Ex-prosecutor’s defense team can’t quit now, prosecutors say
BALTIMORE (AP) — After attorneys for Baltimore’s former top prosecutor Marilyn Mosby asked to stop representing her in an ongoing perjury and mortgage fraud case, federal prosecutors filed a motion Saturday opposing the request.
They said the judge should require five of Mosby’s six defense attorneys remain on the case, which is slated for trial March 27 in Baltimore, because a mass exodus would likely delay the proceedings even further. The trial date has already been pushed back multiple times.
Mosby’s entire defense team tried to quit last week after a series of recent rulings created significant hurdles for them, including the possibility of criminal contempt charges against her lead attorney, A. Scott Bolden.
U.S. District Court Judge Lydia Kay Griggsby ruled last week that Bolden violated several court rules in recent months, including when he used profanity on the courthouse steps, disclosed confidential juror responses and filed a motion without a Maryland law license.
In the request to withdraw, Bolden, along with three other attorneys who work at his firm, said they could no longer represent Mosby because of a conflict, while the remaining two said they didn’t have the time and resources to take over her defense.
Prosecutors didn’t oppose Bolden’s request to step down, but they said his five colleagues failed to show good cause for their removal.
“The Government is confident that the matter would be handled in a more professional and civil matter by any of the other five attorneys that represent the Defendant,” prosecutors wrote in their motion.

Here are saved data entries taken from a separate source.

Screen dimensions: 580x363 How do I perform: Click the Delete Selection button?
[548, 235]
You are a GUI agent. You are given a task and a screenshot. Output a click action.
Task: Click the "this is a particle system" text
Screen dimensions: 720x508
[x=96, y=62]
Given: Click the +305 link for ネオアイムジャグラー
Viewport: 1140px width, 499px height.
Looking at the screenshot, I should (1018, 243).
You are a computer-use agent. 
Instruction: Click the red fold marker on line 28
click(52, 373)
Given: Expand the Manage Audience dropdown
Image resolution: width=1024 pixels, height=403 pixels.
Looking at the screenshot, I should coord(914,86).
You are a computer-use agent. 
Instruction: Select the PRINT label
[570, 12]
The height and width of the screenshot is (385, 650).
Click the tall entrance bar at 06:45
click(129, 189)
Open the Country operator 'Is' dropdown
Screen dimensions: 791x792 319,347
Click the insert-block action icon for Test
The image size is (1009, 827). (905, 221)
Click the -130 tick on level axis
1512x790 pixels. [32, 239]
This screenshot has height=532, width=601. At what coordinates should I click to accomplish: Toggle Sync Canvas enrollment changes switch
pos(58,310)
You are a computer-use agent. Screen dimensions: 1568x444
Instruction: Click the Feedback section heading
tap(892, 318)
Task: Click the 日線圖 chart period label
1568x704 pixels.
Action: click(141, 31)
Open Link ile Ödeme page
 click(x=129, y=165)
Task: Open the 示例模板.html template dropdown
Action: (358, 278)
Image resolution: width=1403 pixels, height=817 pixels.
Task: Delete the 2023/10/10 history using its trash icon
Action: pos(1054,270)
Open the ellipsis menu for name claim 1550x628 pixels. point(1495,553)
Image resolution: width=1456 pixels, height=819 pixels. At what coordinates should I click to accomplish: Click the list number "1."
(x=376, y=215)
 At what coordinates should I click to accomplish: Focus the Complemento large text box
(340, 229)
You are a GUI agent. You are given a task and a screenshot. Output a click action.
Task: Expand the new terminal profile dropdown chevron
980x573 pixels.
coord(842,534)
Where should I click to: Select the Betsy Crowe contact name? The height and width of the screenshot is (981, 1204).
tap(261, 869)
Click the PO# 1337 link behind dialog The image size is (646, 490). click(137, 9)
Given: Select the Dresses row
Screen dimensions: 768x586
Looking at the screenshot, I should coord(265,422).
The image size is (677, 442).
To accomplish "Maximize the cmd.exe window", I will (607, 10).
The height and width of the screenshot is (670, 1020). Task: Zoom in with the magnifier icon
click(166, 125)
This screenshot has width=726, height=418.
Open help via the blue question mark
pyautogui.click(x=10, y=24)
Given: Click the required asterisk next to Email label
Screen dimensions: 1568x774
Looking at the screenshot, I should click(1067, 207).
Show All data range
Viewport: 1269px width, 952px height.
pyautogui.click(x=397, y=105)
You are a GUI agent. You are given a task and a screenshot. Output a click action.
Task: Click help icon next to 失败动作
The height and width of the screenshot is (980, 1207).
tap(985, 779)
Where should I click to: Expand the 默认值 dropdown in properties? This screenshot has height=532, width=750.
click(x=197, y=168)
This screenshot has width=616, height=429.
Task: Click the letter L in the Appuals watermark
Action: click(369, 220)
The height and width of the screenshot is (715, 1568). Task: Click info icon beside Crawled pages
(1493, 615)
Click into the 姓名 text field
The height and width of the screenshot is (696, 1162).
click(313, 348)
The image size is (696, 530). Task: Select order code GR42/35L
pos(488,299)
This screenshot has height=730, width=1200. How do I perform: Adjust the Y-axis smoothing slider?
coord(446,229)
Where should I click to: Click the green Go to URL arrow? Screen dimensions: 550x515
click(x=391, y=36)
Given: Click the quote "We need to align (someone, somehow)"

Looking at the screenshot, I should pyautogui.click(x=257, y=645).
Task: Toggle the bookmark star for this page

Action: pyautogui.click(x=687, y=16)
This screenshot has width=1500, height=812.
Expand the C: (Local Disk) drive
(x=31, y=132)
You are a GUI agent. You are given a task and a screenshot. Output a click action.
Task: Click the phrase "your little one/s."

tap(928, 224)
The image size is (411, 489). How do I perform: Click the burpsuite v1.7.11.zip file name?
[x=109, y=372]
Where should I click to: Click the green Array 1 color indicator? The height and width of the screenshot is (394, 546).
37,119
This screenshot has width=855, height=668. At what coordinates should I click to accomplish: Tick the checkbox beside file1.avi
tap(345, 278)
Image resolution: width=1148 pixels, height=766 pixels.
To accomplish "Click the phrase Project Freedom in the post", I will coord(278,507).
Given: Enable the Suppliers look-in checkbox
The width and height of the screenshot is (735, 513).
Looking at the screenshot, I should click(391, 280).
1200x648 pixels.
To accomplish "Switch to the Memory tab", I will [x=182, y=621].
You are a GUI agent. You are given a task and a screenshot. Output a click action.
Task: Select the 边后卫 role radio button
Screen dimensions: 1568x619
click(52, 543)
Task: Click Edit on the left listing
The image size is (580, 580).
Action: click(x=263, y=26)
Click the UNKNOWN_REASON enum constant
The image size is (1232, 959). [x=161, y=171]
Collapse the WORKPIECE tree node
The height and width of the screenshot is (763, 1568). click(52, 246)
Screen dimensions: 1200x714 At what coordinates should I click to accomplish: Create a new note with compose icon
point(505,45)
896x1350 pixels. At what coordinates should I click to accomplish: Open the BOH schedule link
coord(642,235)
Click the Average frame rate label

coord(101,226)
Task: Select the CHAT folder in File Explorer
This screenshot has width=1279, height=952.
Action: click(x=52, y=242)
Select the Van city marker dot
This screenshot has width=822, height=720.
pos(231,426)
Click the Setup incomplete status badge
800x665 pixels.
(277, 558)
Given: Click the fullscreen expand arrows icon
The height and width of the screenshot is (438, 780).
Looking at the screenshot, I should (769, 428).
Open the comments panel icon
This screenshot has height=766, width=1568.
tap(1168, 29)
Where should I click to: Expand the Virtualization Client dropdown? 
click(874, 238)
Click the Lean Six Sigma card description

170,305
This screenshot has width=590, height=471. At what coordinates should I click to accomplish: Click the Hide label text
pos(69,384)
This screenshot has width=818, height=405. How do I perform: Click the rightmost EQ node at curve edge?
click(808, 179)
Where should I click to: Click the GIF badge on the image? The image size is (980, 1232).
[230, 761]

Mosby recently left office after serving two high-profile terms as Baltimore state’s attorney. She was defeated in a Democratic primary last year after federal prosecutors accused her of lying about experiencing pandemic-related financial hardship in order to make early withdrawals from her retirement account. She used the money to buy two Florida vacation properties and now faces two counts each of perjury and mortgage fraud.
Prosecutors claimed the existing defense team should be more than capable of continuing to represent Mosby without Bolden’s help.
“In sum, this is not a case involving sophisticated financial transactions, multiple defendants or complex charges,” they wrote. “It is a case of a single defendant lying on four separate occasions about her personal finances in order to buy two houses in Florida.”
Defense attorneys, however, said they recently discussed the matter with the Office of the Federal Public Defender for Maryland, which could represent Mosby moving forward. Typically, public defenders are assigned to people who are unable to afford private counsel.
In 2020, Mosby submitted requests for one-time withdrawals of $40,000 and $50,000, respectively, from Baltimore’s deferred compensation plans, according to her indictment. Prosecutors allege Mosby falsely certified that she experienced financial hardship because of the coronavirus, but she actually received her nearly $250,000 salary in 2020.
Her attorneys have argued that COVID-19 had an impact on both financial markets and Mosby’s personal travel and consulting businesses. They have accused prosecutors of having racial or political motives for pursuing the case, though Griggsby previously rejected their assertion of vindictive prosecution.